Por qué la mayoría de los ataques a WordPress empiezan en plugins (y cómo reducir el riesgo)
La realidad: el core no suele ser el problema
Cuando un sitio sufre una intrusión, es común escuchar “me hackearon WordPress”. Pero los reportes de seguridad suelen apuntar a otra dirección: la mayoría de vulnerabilidades publicadas se concentran en plugins (y en menor medida en temas), no en el core.
En reportes recientes del ecosistema WordPress, la gran mayoría de vulnerabilidades nuevas se asocian a plugins.
¿Por qué pasa esto?
- Más código, más superficie de ataque: cada plugin agrega endpoints, formularios, dependencias y permisos.
- Calidad desigual: hay plugins excelentes… y otros con mantenimiento irregular o sin auditorías.
- Actualizaciones pendientes: en producción, muchas empresas posponen updates por miedo a “romper” el sitio.
Cómo reducir el riesgo sin complicarte
- Menos plugins, mejores plugins: elimina lo que no sea estrictamente necesario.
- Actualizaciones con rutina: agenda ventanas de mantenimiento (mensual o quincenal) y prueba cambios antes.
- Principio de mínimo privilegio: usuarios con permisos mínimos; evita administradores innecesarios.
- WAF y hardening básico: firewall a nivel aplicación, deshabilitar XML-RPC si no se usa, bloquear rutas sensibles y reforzar autenticación.

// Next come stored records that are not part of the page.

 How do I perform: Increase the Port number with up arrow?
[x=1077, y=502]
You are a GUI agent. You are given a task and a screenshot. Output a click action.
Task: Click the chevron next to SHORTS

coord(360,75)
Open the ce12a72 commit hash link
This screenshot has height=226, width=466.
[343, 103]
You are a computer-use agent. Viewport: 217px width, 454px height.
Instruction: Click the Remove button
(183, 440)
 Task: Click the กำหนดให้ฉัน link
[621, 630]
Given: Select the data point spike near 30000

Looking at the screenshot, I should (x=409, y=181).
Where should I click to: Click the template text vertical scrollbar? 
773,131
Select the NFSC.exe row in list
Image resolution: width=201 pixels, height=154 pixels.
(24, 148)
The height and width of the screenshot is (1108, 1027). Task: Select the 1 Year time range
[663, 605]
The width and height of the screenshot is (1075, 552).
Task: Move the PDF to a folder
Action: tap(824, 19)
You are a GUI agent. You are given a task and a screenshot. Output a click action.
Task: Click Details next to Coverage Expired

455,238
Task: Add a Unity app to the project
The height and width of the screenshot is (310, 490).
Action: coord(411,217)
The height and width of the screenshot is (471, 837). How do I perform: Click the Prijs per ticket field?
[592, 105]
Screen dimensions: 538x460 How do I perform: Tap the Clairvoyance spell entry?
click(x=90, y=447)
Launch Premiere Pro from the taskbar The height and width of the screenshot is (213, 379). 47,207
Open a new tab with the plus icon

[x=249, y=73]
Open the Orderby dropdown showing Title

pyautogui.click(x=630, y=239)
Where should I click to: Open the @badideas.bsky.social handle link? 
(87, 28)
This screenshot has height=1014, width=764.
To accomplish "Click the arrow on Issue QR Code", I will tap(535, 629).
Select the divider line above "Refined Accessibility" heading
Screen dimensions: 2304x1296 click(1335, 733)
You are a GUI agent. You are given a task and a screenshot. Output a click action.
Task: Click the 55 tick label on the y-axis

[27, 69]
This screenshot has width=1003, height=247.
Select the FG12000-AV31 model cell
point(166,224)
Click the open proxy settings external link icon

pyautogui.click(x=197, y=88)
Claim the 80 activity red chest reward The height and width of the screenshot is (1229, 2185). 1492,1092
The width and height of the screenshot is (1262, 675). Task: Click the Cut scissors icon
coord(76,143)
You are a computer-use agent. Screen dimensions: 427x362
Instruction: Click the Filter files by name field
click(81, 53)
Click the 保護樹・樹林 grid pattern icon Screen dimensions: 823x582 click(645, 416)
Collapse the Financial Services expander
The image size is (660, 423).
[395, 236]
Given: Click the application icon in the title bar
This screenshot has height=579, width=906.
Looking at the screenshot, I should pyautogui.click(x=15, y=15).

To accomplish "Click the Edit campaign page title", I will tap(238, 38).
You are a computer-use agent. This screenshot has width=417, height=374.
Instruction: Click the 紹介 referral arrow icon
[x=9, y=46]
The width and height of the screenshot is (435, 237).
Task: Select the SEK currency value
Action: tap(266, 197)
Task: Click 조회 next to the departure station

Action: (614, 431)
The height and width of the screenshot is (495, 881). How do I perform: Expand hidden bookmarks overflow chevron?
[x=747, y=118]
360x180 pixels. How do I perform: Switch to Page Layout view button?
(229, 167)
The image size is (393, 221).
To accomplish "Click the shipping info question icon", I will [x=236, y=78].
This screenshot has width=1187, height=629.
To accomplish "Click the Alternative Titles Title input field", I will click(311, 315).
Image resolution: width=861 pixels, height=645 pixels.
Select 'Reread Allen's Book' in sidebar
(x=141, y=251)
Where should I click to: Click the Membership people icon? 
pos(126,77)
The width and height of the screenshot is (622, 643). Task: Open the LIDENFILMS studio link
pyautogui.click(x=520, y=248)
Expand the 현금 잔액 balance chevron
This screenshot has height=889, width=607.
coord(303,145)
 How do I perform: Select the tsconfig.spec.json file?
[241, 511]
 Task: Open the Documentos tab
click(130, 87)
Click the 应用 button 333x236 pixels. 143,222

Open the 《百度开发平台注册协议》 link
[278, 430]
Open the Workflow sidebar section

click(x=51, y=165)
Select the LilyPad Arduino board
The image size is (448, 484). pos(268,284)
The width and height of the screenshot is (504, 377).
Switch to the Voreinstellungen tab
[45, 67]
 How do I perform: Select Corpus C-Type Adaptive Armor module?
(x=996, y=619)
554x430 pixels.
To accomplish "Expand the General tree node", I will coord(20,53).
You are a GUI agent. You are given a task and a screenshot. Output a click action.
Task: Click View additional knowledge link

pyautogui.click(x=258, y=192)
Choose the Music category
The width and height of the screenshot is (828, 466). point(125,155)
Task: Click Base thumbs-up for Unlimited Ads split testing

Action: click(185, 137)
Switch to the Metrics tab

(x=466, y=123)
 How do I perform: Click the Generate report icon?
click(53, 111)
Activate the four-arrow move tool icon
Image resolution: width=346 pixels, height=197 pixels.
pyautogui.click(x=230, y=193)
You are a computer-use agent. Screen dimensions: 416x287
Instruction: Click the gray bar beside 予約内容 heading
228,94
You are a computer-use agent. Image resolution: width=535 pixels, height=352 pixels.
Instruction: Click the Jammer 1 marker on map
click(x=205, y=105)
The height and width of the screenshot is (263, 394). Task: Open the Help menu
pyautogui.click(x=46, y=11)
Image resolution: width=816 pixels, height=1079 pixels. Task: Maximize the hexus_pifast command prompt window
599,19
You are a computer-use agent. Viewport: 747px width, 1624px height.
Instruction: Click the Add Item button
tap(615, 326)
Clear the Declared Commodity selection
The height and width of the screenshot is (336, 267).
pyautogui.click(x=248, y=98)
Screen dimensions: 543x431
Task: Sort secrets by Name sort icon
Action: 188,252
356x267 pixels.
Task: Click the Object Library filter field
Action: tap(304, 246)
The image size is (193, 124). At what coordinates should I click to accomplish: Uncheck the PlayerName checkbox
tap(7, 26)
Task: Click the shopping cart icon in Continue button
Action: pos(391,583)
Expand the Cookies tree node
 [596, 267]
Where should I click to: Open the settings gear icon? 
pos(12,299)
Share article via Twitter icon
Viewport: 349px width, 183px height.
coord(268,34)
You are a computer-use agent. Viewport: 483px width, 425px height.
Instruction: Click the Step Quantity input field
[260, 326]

- Backups verificables: no basta con “tener backups”; hay que probar restauraciones.
La idea clave
Los sitios simples, con tecnologías confiables y menos piezas móviles, tienden a ser más fáciles de mantener, actualizar y proteger. Si tu negocio depende del sitio, una estrategia de “menos, pero mejor” suele ser la más rentable.